The application of a commercial available microcolumn system for ABO/RH determination lead to irregular results in CDE typing of seemingly D- blood samples. In this study, we introduce a comprehensive serological and molecular work-up of a novel haplotype carrying the RHD*weak 4.3 in combination with an aberrant RHCE*ce. The molecular background was characterized by RHD and RHCE-specific DNA sequencing, RHD cDNA sequencing and RHD zygosity testing. Haplotype-specific extraction and inheritance analysis were initiated to determine the linkage of the polymorphisms. The genetic admixture was studied by whole genome SNP array analysis. Serology was done using commercial available standard techniques and by in-house sera likewise.

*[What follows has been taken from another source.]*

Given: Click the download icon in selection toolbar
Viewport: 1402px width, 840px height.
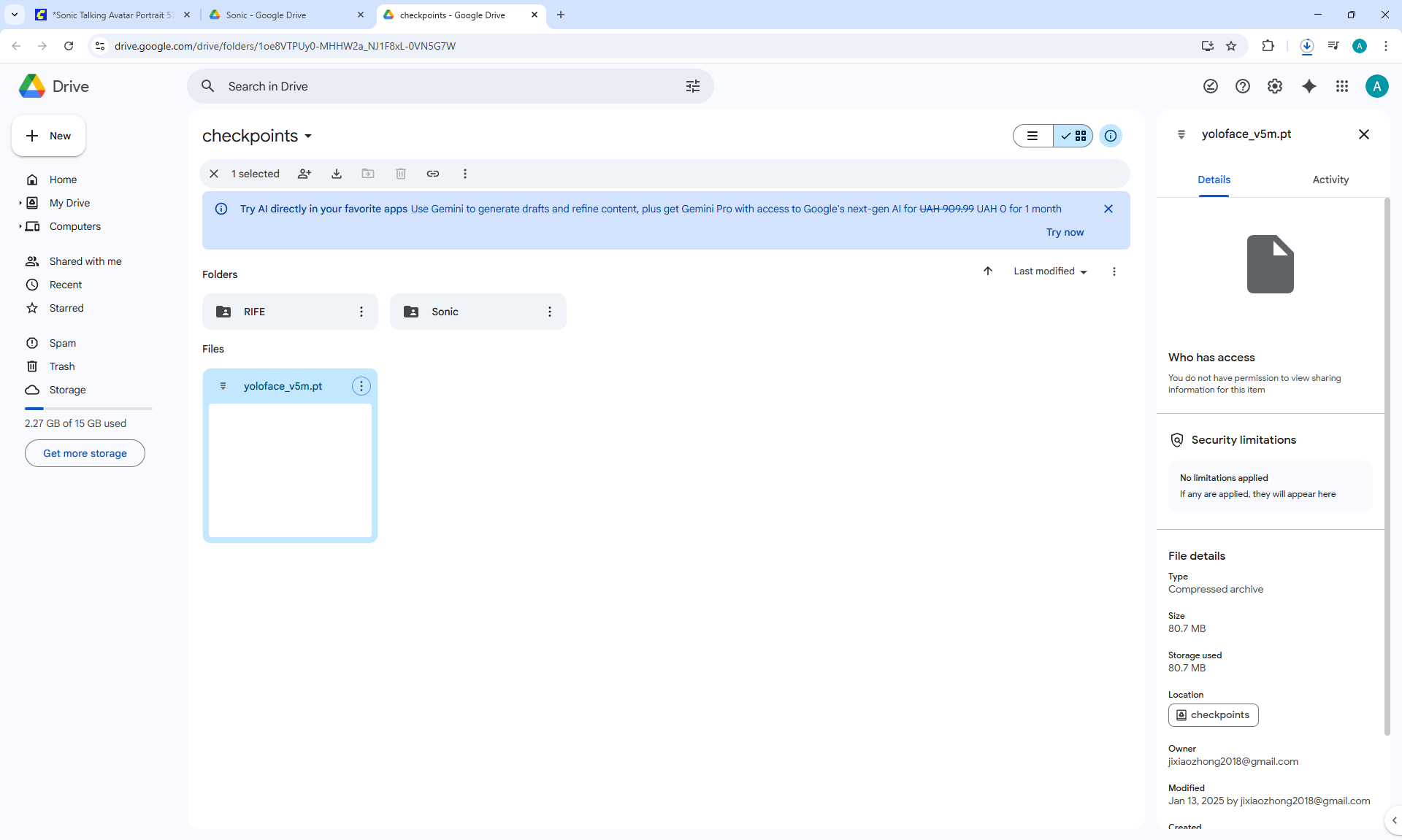Looking at the screenshot, I should pyautogui.click(x=337, y=174).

All samples (n = 29) were shown to harbour an altered RHD(T201R, F223V, P291R) allele known as RHD*weak 4.3 associated with a RHCE*ce(W16C, A36T, L245V) gene formation, expressing C(X) and VS. Both anti-C(X) and anti-V/VS were detected as contaminating antibodies in a commercial available microcolumn system for ABO/RH determination accounting for the positive results in CDE typing. Compared with other population data, the samples were clearly identified as Caucasian. The RHD*weak 4.3 allele with markedly reduced antigen D expression was shown to be associated with an altered RHCE gene formation leading to the expression of C(X) and VS. Its frequency was estimated 1 in 854 among apparently D- Upper Austrian blood donors.